_GOAL OF THE EXERCISE_
Nothing in the records should change; write them all out again.

Stored data entries:
######

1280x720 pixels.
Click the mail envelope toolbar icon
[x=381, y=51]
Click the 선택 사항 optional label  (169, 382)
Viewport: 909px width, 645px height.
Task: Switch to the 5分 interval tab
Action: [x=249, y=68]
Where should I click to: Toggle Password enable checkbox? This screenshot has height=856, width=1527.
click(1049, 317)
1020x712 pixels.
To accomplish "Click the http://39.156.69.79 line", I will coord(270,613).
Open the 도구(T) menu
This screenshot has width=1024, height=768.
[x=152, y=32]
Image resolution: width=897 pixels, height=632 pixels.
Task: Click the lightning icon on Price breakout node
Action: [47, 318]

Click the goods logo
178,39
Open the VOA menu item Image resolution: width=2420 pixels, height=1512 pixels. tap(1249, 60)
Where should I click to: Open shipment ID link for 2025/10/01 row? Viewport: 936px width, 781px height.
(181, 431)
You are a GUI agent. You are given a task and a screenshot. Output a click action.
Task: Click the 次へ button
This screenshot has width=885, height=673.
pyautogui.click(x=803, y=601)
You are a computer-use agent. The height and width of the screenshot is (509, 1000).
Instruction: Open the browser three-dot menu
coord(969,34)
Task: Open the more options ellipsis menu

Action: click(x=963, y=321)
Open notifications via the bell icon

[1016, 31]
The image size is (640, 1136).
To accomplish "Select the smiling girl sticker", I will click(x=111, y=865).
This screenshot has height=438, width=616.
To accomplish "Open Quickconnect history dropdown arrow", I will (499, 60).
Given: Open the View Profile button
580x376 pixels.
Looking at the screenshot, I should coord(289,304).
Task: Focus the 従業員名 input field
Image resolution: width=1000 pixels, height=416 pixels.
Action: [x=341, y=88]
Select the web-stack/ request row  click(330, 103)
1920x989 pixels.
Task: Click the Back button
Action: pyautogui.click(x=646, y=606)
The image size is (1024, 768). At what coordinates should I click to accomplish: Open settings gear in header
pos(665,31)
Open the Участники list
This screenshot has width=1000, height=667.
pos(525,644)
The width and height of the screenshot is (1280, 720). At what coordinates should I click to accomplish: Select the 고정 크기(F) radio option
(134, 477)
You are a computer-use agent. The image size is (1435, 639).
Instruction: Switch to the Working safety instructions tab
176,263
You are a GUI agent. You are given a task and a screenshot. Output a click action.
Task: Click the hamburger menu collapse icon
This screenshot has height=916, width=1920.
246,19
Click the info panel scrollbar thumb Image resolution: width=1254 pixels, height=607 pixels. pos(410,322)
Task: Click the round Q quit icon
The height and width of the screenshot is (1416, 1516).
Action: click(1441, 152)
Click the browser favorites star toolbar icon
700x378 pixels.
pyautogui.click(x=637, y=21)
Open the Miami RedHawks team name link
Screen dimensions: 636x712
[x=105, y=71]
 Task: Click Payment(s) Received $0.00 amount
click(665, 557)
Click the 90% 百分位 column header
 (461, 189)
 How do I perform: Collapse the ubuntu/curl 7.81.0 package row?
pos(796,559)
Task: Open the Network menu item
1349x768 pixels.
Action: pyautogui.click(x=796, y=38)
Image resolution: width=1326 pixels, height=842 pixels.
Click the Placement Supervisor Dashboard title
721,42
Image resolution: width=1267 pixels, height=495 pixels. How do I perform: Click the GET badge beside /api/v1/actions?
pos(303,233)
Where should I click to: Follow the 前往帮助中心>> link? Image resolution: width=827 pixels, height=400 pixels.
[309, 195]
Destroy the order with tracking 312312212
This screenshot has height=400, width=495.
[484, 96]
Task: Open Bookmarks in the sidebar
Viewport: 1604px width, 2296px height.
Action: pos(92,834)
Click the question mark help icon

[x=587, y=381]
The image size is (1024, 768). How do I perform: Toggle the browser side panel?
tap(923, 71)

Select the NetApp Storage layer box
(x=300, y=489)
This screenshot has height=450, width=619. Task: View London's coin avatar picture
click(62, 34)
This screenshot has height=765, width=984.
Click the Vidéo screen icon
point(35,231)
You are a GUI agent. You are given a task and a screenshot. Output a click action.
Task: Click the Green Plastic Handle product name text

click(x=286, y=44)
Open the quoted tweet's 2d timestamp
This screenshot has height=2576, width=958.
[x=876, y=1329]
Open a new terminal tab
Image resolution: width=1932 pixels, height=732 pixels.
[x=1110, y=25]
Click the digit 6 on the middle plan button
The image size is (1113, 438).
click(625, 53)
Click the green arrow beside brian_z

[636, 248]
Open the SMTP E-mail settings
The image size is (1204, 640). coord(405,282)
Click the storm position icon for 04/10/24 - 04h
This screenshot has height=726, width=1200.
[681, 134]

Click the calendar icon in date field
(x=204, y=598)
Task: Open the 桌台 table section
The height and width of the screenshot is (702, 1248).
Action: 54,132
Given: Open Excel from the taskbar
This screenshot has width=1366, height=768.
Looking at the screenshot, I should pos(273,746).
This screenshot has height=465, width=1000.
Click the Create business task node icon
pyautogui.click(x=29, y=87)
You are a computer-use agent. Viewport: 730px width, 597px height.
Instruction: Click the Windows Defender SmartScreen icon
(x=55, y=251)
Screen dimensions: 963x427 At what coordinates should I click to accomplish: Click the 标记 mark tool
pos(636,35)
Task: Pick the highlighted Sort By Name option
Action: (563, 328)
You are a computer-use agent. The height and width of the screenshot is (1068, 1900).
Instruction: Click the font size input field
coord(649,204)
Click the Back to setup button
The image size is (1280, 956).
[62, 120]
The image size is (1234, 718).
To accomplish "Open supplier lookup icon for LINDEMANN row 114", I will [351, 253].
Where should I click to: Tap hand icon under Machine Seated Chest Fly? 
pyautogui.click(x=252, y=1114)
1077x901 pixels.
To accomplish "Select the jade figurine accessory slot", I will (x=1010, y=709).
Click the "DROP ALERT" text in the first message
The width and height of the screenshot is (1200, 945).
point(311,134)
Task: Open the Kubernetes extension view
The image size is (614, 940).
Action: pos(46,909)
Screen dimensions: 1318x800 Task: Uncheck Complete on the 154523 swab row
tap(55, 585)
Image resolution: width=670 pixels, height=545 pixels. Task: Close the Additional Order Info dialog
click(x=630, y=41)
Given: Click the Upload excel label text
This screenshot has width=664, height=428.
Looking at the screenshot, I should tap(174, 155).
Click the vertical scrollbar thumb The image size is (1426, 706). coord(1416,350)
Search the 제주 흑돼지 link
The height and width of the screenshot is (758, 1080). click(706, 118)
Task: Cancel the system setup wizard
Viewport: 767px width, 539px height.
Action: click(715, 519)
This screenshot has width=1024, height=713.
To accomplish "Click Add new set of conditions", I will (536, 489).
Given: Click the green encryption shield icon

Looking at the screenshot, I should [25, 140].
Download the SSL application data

######

_TASK SOLUTION_
1280x720 pixels.
Click the mail envelope toolbar icon
[x=381, y=51]
Click the 선택 사항 optional label  (169, 382)
Viewport: 909px width, 645px height.
Task: Switch to the 5分 interval tab
Action: [x=249, y=68]
Where should I click to: Toggle Password enable checkbox? This screenshot has height=856, width=1527.
click(1049, 317)
1020x712 pixels.
To accomplish "Click the http://39.156.69.79 line", I will coord(270,613).
Open the 도구(T) menu
This screenshot has width=1024, height=768.
[x=152, y=32]
Image resolution: width=897 pixels, height=632 pixels.
Task: Click the lightning icon on Price breakout node
Action: [47, 318]

Click the goods logo
178,39
Open the VOA menu item Image resolution: width=2420 pixels, height=1512 pixels. tap(1249, 60)
Where should I click to: Open shipment ID link for 2025/10/01 row? Viewport: 936px width, 781px height.
(181, 431)
You are a GUI agent. You are given a task and a screenshot. Output a click action.
Task: Click the 次へ button
This screenshot has width=885, height=673.
pyautogui.click(x=803, y=601)
You are a computer-use agent. The height and width of the screenshot is (509, 1000).
Instruction: Open the browser three-dot menu
coord(969,34)
Task: Open the more options ellipsis menu

Action: click(x=963, y=321)
Open notifications via the bell icon

[1016, 31]
The image size is (640, 1136).
To accomplish "Select the smiling girl sticker", I will click(x=111, y=865).
This screenshot has height=438, width=616.
To accomplish "Open Quickconnect history dropdown arrow", I will (499, 60).
Given: Open the View Profile button
580x376 pixels.
Looking at the screenshot, I should coord(289,304).
Task: Focus the 従業員名 input field
Image resolution: width=1000 pixels, height=416 pixels.
Action: [x=341, y=88]
Select the web-stack/ request row  click(330, 103)
1920x989 pixels.
Task: Click the Back button
Action: pyautogui.click(x=646, y=606)
The image size is (1024, 768). At what coordinates should I click to accomplish: Open settings gear in header
pos(665,31)
Open the Участники list
This screenshot has width=1000, height=667.
pos(525,644)
The width and height of the screenshot is (1280, 720). At what coordinates should I click to accomplish: Select the 고정 크기(F) radio option
(134, 477)
You are a computer-use agent. The image size is (1435, 639).
Instruction: Switch to the Working safety instructions tab
176,263
You are a GUI agent. You are given a task and a screenshot. Output a click action.
Task: Click the hamburger menu collapse icon
This screenshot has height=916, width=1920.
246,19
Click the info panel scrollbar thumb Image resolution: width=1254 pixels, height=607 pixels. pos(410,322)
Task: Click the round Q quit icon
The height and width of the screenshot is (1416, 1516).
Action: click(1441, 152)
Click the browser favorites star toolbar icon
700x378 pixels.
pyautogui.click(x=637, y=21)
Open the Miami RedHawks team name link
Screen dimensions: 636x712
[x=105, y=71]
 Task: Click Payment(s) Received $0.00 amount
click(665, 557)
Click the 90% 百分位 column header
 (461, 189)
 How do I perform: Collapse the ubuntu/curl 7.81.0 package row?
pos(796,559)
Task: Open the Network menu item
1349x768 pixels.
Action: pyautogui.click(x=796, y=38)
Image resolution: width=1326 pixels, height=842 pixels.
Click the Placement Supervisor Dashboard title
721,42
Image resolution: width=1267 pixels, height=495 pixels. How do I perform: Click the GET badge beside /api/v1/actions?
pos(303,233)
Where should I click to: Follow the 前往帮助中心>> link? Image resolution: width=827 pixels, height=400 pixels.
[309, 195]
Destroy the order with tracking 312312212
This screenshot has height=400, width=495.
[484, 96]
Task: Open Bookmarks in the sidebar
Viewport: 1604px width, 2296px height.
Action: pos(92,834)
Click the question mark help icon

[x=587, y=381]
The image size is (1024, 768). How do I perform: Toggle the browser side panel?
tap(923, 71)

Select the NetApp Storage layer box
(x=300, y=489)
This screenshot has height=450, width=619. Task: View London's coin avatar picture
click(62, 34)
This screenshot has height=765, width=984.
Click the Vidéo screen icon
point(35,231)
You are a GUI agent. You are given a task and a screenshot. Output a click action.
Task: Click the Green Plastic Handle product name text

click(x=286, y=44)
Open the quoted tweet's 2d timestamp
This screenshot has height=2576, width=958.
[x=876, y=1329]
Open a new terminal tab
Image resolution: width=1932 pixels, height=732 pixels.
[x=1110, y=25]
Click the digit 6 on the middle plan button
The image size is (1113, 438).
click(625, 53)
Click the green arrow beside brian_z

[636, 248]
Open the SMTP E-mail settings
The image size is (1204, 640). coord(405,282)
Click the storm position icon for 04/10/24 - 04h
This screenshot has height=726, width=1200.
[681, 134]

Click the calendar icon in date field
(x=204, y=598)
Task: Open the 桌台 table section
The height and width of the screenshot is (702, 1248).
Action: 54,132
Given: Open Excel from the taskbar
This screenshot has width=1366, height=768.
Looking at the screenshot, I should pos(273,746).
This screenshot has height=465, width=1000.
Click the Create business task node icon
pyautogui.click(x=29, y=87)
You are a computer-use agent. Viewport: 730px width, 597px height.
Instruction: Click the Windows Defender SmartScreen icon
(x=55, y=251)
Screen dimensions: 963x427 At what coordinates should I click to accomplish: Click the 标记 mark tool
pos(636,35)
Task: Pick the highlighted Sort By Name option
Action: (563, 328)
You are a computer-use agent. The height and width of the screenshot is (1068, 1900).
Instruction: Click the font size input field
coord(649,204)
Click the Back to setup button
The image size is (1280, 956).
[62, 120]
The image size is (1234, 718).
To accomplish "Open supplier lookup icon for LINDEMANN row 114", I will [351, 253].
Where should I click to: Tap hand icon under Machine Seated Chest Fly? 
pyautogui.click(x=252, y=1114)
1077x901 pixels.
To accomplish "Select the jade figurine accessory slot", I will (x=1010, y=709).
Click the "DROP ALERT" text in the first message
The width and height of the screenshot is (1200, 945).
point(311,134)
Task: Open the Kubernetes extension view
The image size is (614, 940).
Action: pos(46,909)
Screen dimensions: 1318x800 Task: Uncheck Complete on the 154523 swab row
tap(55, 585)
Image resolution: width=670 pixels, height=545 pixels. Task: Close the Additional Order Info dialog
click(x=630, y=41)
Given: Click the Upload excel label text
This screenshot has width=664, height=428.
Looking at the screenshot, I should tap(174, 155).
Click the vertical scrollbar thumb The image size is (1426, 706). coord(1416,350)
Search the 제주 흑돼지 link
The height and width of the screenshot is (758, 1080). click(706, 118)
Task: Cancel the system setup wizard
Viewport: 767px width, 539px height.
Action: click(715, 519)
This screenshot has width=1024, height=713.
To accomplish "Click Add new set of conditions", I will (536, 489).
Given: Click the green encryption shield icon

Looking at the screenshot, I should [25, 140].
Download the SSL application data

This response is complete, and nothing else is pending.